Chemical & Polymer Testing Analysis Equipment
(partial list)ICP Spectroscopy
In ICP Spectroscopy, samples are acid digested and diluted in water and aspirated into a plasma torch. The emitted light is then measured and quantified relative to known standards. ICP is a very versatile spectroscopic technique, capable of analyzing a full spectrum of samples from water samples to dissolved alloys of steel, aluminum, brass, titanium and nickel based alloys. ICP Spectroscopy is used to accurately determine the chemical composition of ferrous and nonferrous alloys as well as a variety of other samples and extracts. Our lab currently uses a SpectroFlame M120E spectrometer. The standards used for analyses are traceable to NIST.
Glow Discharge Spectroscopy (GDS)
Within the GDS the spectrometer uniformly sputters a small amount of metal from the sample surface (typically 100-200micrometers) and draws this material into an anode where a powerful electric field excites the atoms and they emit light at characteristic wavelengths. The emmitted light passes through a grating where it is dispersed and directed to a bank of photomultiplier tubes in the back of the instrument where the light is quantified.
Unlike spark spectroscopy, the surface material is not preferentially attacked which means that carbides, oxide inclusions, and sulfur and lead inclusions are uniformly removed and analyzed along with the solid solution matrix.

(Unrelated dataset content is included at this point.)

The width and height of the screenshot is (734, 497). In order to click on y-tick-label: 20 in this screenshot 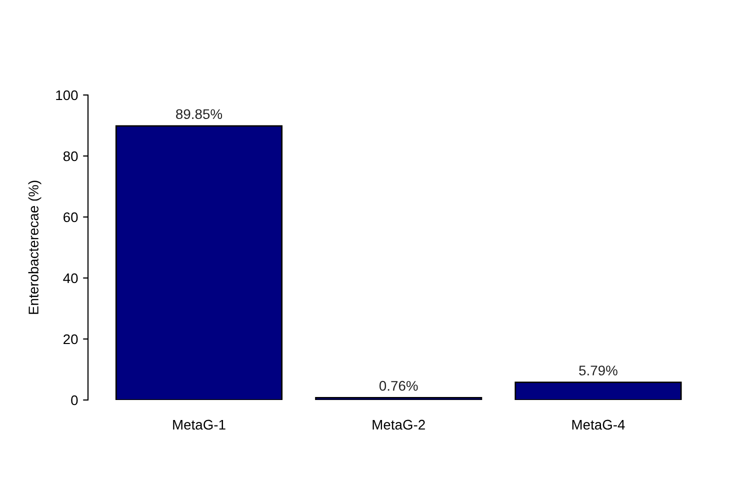, I will do `click(71, 339)`.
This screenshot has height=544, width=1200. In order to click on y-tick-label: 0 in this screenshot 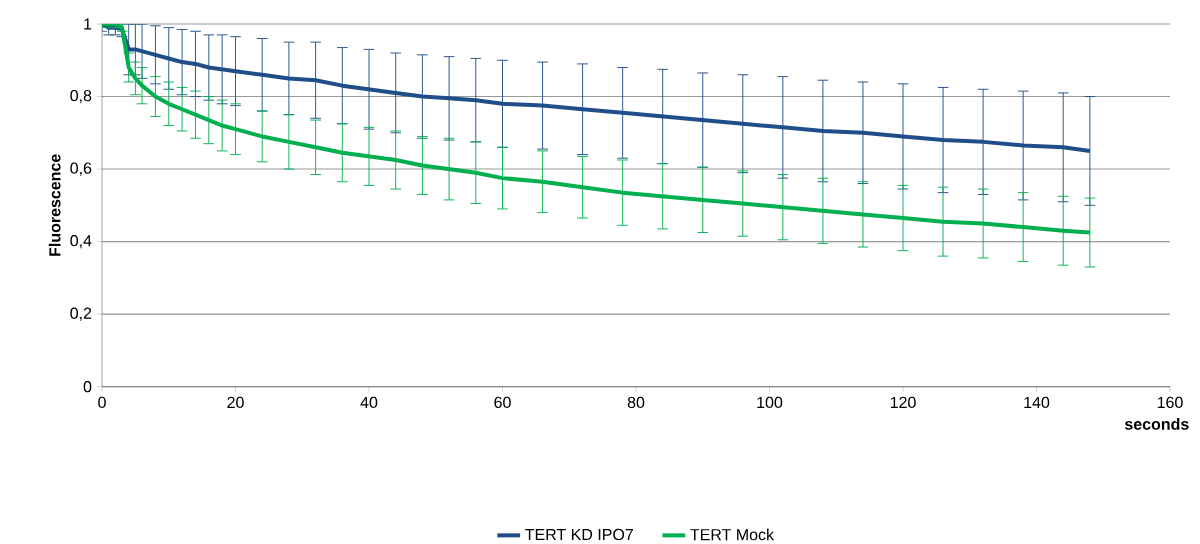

To analyze a sample using this instrument it must have a SMOOTH, FLAT surface at least one-half inch across. NIST traceable check standards, or secondary standards where NIST standards are not available, are used for calibration and drift correction for each alloy method
Carbon/Sulfur Analysis
Due to difficulties in getting carbon and sulfur into solution, these elements are not readily measured by ICP Spectroscopy and an alternative technique is needed. The LECO CS-300 combustion analyzer is used for the measurement of carbon and sulfur in metals, ores, ceramic and other inorganic materials. The sample is combusted in a stream of purified oxygen which produces CO2 and SO2 from the carbon and sulfur, respectively. These species are then detected and quantified by infrared detection. The instrument is capable of detecting carbon and sulfur down to approximately 0.005% by weight in a metal sample. Standards are run with each sample which have a carbon and sulfur content as close to the sample as possible.

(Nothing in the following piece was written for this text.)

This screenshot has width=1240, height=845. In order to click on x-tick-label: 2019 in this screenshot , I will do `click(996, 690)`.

FTIR/Micro-FTIR Spectroscopy
or: Fourier Transform Infared Spectroscopy
FTIR is a spectroscopic technique in which infrared light is passed through a sample, which has the characteristic absorption frequencies in the infrared region. This produces an infrared spectrum which looks like a series of peaks and valleys on an X-Y graph. This spectrum is unique for a given organic material and can be thought of as the material's chemical fingerprint. This technique is useful both for routine material verification/identification of polymers and identification of trace contaminates via the FTIR microscope. Micro-FTIR spectroscopy is performed on a Bio-Rad UMA-250 microscope, which is capable of obtaining spectra of objects down to about 25 microns in size. Micro-FTIR is widely used for identification of trace contaminates on manufactured items.

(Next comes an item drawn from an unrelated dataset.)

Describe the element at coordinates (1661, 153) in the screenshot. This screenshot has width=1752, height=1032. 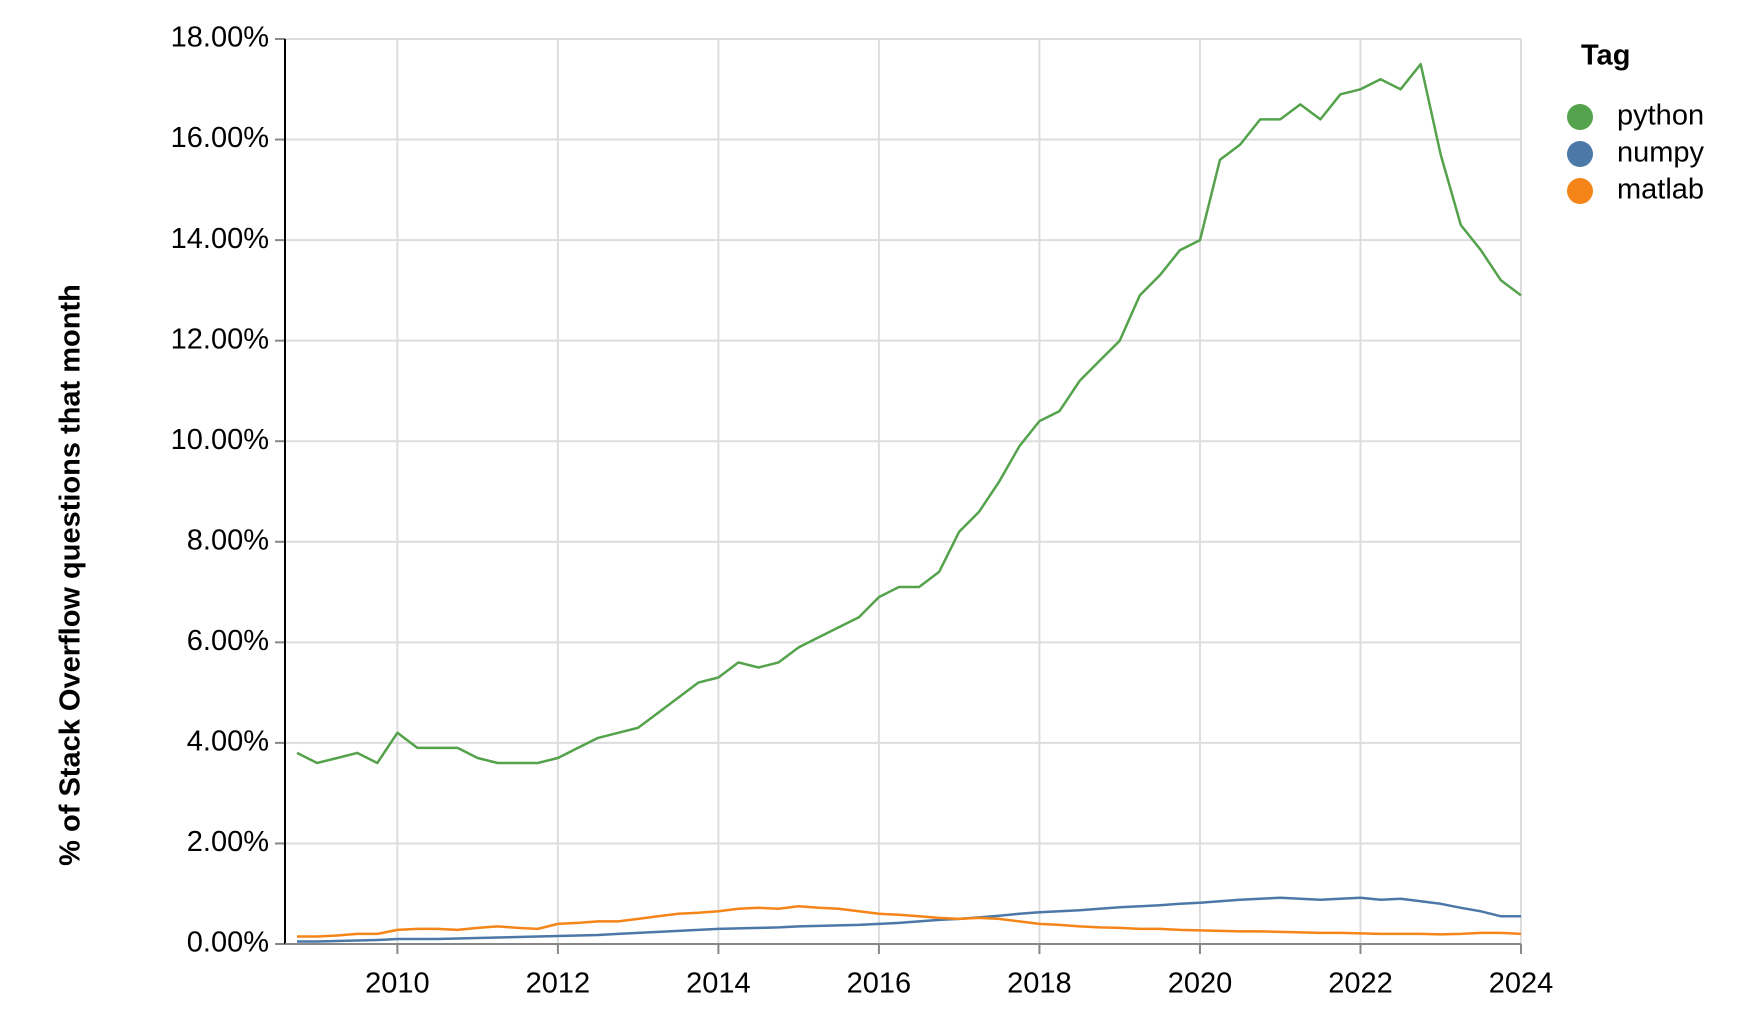
I see `legend-label: numpy` at that location.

Gas Chromatography-Mass Spectroscopy
Gas chromatography is a technique for the separation and detection of complex mixtures of organic compounds. The separation is accomplished by means of a thin capillary column through which the sample passes in a temperature controlled oven. Ramping of oven temperature causes separation of components based on differences in volatility whereas separation based on chemical properties (i.e. polarity, acidity, etc.) is accomplished by coating the walls of the capillary column with a specific stationary phase, for which different compounds have different affinity. Compounds emerge from the capillary column as discrete bands of purified materials. Detection is accomplished with a mass spectrometer. As the separated compounds enter the mass spectrometer, they are hit by a stream of electrons, causing them to shatter into many smaller fragments which are all detected by the mass spectrometer. Unique "fingerprinting" of each compound is thus accomplished because the fragmentation pattern of each molecule is reproducible and a characteristic of the molecule. Our lab currently uses a HP 5890 Series II GC with a HP 5970 MS detector.
Scanning Electron Microscopy SEM/EDS
Scanning electron microscopy allows detailed surface analysis as well as high magnification viewing of very small features. The energy dispersive spectroscopy (EDS) feature allows the additional advantage of being able to obtain the elemental composition of small objects or surfaces. Also of particular use is when this technique is used in conjunction with Micro-FTIR for the characterization of trace contaminants and unknowns.